That said, NASA did mess with its working spacecraft, and fortunately, it paid off. The captivating scene was widely disseminated at NASA centers, while American politicians gave out posters of the shots as diplomatic gifts. It marked a crucial turning point for both our conception of our planet's cosmic place, and also for its evident value as a PR tool. Both NASA and the Soviet space program bragged about the interplanetary vistas they visited, but it hadn't yet occurred to either agency that the most marketable space images might be the ones that looked back at home. Lunar Orbiter 1 changed that attitude forever.

"Earthrise," 1968. Image: Bill Anders/NASA

Two and a half years later, astronaut William Anders took the iconic "Earthrise" photograph, pictured above, from Apollo 8. That was followed by the equally influential "Blue Marble," shot, pictured below, taken by the Apollo 17 crew in 1972.

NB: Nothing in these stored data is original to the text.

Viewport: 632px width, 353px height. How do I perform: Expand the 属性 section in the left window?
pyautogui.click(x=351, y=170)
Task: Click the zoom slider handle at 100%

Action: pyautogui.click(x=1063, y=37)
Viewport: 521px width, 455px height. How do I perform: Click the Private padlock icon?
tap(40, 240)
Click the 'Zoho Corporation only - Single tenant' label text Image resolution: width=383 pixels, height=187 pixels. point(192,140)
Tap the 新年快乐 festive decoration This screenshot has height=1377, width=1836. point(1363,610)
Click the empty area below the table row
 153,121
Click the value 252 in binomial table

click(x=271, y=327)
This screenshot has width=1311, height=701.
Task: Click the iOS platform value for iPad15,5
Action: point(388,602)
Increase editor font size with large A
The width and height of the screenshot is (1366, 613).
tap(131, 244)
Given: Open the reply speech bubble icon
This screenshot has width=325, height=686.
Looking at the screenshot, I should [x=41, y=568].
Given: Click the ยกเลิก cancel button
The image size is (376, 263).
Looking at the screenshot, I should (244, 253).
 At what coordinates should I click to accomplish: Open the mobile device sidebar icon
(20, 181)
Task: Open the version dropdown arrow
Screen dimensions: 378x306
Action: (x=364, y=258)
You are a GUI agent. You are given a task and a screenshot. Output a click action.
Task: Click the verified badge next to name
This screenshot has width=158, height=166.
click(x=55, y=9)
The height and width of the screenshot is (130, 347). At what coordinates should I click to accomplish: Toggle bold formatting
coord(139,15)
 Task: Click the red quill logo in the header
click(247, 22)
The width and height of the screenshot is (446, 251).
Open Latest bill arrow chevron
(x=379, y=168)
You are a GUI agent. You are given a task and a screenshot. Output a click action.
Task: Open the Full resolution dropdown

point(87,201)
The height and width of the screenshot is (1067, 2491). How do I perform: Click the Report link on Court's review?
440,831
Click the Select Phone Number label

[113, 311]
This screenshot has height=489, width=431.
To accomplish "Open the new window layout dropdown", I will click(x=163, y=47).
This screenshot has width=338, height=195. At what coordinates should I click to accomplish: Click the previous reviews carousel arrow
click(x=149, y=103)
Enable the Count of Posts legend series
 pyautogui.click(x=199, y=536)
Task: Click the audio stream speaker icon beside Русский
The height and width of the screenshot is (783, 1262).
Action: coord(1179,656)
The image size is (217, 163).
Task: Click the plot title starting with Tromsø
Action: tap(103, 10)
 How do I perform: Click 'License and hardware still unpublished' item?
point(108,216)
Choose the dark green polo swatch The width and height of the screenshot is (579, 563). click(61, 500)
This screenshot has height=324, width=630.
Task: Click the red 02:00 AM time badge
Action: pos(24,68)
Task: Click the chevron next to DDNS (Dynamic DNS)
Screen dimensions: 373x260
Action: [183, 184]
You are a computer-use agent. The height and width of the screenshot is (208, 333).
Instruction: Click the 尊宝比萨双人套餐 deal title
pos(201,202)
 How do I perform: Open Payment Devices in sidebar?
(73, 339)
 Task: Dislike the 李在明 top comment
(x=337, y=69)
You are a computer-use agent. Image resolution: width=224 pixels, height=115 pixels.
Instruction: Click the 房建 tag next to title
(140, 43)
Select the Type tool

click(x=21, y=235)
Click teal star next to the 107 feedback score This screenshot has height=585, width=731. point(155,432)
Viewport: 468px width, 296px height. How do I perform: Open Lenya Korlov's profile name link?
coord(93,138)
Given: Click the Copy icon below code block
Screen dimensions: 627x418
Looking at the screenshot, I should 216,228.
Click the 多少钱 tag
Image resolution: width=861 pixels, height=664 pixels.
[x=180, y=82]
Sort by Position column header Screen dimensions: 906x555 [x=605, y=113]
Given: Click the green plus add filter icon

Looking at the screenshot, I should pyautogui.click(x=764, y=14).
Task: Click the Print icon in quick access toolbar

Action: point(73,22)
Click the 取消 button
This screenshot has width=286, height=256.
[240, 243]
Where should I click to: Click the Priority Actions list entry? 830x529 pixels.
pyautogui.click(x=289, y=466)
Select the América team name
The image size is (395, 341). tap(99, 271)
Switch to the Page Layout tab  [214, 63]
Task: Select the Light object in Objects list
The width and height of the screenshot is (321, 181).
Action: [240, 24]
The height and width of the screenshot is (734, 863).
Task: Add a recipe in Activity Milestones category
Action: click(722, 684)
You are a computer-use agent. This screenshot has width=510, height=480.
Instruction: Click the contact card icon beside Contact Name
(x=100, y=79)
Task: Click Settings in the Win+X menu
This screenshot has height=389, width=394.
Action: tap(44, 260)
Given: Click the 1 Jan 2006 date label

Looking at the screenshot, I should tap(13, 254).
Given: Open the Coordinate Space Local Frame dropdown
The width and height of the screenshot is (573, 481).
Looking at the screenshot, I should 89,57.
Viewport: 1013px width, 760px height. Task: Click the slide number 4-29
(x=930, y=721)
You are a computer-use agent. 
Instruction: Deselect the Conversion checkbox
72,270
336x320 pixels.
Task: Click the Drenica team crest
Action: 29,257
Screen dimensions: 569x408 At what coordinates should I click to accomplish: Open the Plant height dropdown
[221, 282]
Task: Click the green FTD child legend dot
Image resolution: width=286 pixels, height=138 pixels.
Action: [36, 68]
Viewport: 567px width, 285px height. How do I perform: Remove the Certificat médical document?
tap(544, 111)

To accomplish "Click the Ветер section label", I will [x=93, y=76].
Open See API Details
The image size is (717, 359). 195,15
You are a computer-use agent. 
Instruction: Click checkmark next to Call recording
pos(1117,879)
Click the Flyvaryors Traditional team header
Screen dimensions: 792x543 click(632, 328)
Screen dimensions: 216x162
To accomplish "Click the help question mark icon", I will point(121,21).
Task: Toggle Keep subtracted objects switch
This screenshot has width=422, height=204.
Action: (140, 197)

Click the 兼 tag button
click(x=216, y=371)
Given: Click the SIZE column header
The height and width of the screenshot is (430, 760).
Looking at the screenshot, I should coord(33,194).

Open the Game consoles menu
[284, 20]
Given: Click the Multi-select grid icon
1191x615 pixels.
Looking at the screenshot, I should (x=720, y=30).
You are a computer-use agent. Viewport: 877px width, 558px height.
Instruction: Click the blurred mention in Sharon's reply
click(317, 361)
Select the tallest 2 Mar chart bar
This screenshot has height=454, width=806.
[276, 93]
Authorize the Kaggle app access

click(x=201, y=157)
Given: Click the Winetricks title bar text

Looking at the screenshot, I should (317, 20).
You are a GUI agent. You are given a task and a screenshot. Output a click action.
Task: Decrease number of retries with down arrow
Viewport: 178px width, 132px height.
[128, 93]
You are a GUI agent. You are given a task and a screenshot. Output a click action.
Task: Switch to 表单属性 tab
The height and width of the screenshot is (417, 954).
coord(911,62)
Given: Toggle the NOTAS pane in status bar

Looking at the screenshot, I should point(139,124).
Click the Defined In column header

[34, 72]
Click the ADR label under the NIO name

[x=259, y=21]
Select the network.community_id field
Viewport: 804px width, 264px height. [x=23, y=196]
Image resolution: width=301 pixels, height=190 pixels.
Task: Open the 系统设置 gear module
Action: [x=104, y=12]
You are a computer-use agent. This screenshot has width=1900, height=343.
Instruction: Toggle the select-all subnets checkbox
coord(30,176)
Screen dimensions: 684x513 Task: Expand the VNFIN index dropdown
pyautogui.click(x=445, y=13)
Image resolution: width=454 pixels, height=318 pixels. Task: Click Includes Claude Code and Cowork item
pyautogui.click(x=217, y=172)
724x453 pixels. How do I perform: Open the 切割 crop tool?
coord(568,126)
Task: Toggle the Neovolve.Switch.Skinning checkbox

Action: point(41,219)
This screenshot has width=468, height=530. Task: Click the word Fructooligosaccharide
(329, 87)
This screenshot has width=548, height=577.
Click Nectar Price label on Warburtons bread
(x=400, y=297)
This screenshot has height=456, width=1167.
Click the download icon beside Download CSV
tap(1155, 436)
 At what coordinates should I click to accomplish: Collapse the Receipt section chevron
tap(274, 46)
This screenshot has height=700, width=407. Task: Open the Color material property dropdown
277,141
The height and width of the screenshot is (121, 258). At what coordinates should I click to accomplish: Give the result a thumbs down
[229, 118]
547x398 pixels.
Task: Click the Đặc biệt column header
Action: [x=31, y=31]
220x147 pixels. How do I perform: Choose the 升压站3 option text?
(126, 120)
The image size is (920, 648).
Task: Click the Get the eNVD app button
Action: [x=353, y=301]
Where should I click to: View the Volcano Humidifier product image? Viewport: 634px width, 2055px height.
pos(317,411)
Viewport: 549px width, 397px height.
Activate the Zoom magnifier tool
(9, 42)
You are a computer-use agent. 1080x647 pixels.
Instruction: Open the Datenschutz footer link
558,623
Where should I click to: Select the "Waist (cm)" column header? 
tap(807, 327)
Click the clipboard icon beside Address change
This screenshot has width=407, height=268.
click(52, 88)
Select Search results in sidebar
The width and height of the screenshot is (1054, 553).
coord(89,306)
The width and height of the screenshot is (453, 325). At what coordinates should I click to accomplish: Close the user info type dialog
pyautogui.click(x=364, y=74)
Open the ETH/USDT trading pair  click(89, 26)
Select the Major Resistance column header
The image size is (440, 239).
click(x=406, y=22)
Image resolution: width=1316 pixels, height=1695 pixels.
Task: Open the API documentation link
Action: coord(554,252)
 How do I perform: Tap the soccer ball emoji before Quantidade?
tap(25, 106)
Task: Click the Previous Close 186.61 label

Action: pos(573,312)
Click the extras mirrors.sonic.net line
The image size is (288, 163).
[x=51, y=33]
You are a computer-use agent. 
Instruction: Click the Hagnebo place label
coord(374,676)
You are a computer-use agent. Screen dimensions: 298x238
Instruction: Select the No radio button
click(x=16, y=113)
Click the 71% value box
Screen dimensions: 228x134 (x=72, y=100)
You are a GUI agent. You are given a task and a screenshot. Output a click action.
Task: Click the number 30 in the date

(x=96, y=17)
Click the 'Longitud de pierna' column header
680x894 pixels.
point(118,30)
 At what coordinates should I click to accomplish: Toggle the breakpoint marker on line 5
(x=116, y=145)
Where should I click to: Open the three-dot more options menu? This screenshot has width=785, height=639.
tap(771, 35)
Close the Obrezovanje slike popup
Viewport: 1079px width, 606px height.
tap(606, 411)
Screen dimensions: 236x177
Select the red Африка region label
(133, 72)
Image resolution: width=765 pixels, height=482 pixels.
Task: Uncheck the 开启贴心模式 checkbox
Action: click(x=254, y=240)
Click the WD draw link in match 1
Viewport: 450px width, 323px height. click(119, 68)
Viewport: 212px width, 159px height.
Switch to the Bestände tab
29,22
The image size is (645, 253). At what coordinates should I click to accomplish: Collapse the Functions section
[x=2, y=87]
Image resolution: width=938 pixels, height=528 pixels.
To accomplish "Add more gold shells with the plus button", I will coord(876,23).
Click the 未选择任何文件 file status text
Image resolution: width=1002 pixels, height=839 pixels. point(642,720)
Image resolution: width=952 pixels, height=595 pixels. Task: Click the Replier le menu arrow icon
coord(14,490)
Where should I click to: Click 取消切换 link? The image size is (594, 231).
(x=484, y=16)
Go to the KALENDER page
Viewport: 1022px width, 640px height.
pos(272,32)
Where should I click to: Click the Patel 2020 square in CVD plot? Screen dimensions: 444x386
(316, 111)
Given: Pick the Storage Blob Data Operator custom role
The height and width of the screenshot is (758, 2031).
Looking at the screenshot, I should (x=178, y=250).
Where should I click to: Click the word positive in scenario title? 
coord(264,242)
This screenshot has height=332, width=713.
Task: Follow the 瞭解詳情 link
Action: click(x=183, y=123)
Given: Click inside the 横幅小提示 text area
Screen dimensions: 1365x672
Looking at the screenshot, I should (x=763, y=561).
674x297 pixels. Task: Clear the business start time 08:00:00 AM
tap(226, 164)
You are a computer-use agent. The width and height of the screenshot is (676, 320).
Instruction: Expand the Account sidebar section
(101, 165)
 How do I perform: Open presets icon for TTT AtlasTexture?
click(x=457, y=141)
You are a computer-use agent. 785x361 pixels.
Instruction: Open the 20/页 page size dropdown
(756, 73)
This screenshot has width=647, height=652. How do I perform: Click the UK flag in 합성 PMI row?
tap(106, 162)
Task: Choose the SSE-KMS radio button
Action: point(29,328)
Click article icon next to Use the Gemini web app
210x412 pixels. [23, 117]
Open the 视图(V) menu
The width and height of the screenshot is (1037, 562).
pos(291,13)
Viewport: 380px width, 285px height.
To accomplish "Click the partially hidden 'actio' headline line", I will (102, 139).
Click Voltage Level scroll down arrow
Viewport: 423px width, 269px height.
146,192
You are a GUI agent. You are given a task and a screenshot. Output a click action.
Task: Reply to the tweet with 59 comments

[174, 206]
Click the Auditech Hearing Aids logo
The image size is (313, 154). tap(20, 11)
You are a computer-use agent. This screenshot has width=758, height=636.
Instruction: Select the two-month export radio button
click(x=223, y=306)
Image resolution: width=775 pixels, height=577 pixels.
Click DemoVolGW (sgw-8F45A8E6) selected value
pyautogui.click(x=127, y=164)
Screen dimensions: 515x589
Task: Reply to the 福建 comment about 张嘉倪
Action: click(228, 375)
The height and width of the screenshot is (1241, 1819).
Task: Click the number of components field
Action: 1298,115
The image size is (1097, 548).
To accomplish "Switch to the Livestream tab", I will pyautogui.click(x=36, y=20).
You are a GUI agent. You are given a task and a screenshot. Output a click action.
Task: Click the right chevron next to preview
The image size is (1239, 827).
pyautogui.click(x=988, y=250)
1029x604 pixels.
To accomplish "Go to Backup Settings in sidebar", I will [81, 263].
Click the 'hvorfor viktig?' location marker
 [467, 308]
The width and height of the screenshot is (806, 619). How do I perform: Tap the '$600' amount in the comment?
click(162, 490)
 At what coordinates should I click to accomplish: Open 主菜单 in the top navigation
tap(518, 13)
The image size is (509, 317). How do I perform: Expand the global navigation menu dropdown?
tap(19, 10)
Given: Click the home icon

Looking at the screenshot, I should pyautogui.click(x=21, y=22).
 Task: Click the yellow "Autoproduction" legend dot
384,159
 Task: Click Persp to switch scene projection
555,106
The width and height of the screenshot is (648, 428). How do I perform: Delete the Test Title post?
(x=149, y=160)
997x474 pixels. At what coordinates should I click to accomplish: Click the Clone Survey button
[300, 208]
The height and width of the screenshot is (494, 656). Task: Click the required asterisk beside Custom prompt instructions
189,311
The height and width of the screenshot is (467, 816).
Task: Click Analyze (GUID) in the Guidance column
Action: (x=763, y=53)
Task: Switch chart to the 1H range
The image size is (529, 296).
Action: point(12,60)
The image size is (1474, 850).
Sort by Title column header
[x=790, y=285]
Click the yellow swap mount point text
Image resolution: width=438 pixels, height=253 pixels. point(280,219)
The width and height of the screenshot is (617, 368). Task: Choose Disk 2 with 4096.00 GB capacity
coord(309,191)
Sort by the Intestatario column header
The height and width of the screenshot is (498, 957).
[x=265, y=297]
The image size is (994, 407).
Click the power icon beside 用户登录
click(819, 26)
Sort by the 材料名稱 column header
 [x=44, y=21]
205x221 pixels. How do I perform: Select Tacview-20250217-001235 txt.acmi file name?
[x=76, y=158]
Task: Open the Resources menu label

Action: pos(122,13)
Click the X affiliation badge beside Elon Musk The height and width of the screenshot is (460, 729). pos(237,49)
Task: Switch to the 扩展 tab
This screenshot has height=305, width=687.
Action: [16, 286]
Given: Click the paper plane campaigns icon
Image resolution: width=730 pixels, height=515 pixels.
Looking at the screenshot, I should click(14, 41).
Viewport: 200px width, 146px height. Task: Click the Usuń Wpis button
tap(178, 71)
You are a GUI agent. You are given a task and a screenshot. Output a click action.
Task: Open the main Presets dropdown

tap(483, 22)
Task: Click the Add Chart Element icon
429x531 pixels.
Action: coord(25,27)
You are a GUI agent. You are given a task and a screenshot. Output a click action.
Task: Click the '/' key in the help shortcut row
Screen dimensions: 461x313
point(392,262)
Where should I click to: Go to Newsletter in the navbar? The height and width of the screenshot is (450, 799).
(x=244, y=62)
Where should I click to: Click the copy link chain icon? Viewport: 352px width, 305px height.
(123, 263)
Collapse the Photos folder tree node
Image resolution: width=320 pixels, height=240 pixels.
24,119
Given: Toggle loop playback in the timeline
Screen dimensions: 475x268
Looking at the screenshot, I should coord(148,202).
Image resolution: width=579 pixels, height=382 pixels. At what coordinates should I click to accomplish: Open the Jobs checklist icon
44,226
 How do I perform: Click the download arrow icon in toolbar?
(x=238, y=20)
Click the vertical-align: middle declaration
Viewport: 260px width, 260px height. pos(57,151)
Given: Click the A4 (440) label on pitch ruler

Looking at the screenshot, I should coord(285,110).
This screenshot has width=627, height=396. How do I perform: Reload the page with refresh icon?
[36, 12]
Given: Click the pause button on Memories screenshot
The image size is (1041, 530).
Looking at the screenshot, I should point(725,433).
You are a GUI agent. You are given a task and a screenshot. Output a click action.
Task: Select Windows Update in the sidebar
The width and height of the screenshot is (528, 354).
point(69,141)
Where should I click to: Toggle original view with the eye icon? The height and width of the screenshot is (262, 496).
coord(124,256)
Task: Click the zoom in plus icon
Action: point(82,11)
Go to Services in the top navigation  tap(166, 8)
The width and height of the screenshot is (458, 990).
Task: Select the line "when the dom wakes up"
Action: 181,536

"Blue Marble," 1972. Image: NASA/Apollo 17 crew

These later images eclipsed Lunar Orbiter 1's shots in both fame and sophistication, but they were no doubt beneficiaries of NASA's impulsive decision to take a break from exploring untouched worlds in favor of beholding our own home from a breathtaking new perch. Humans have always known that Earth is obscenely gorgeous from a surface perspective, but 50 years ago, we learned that it is every bit as photogenic from afar.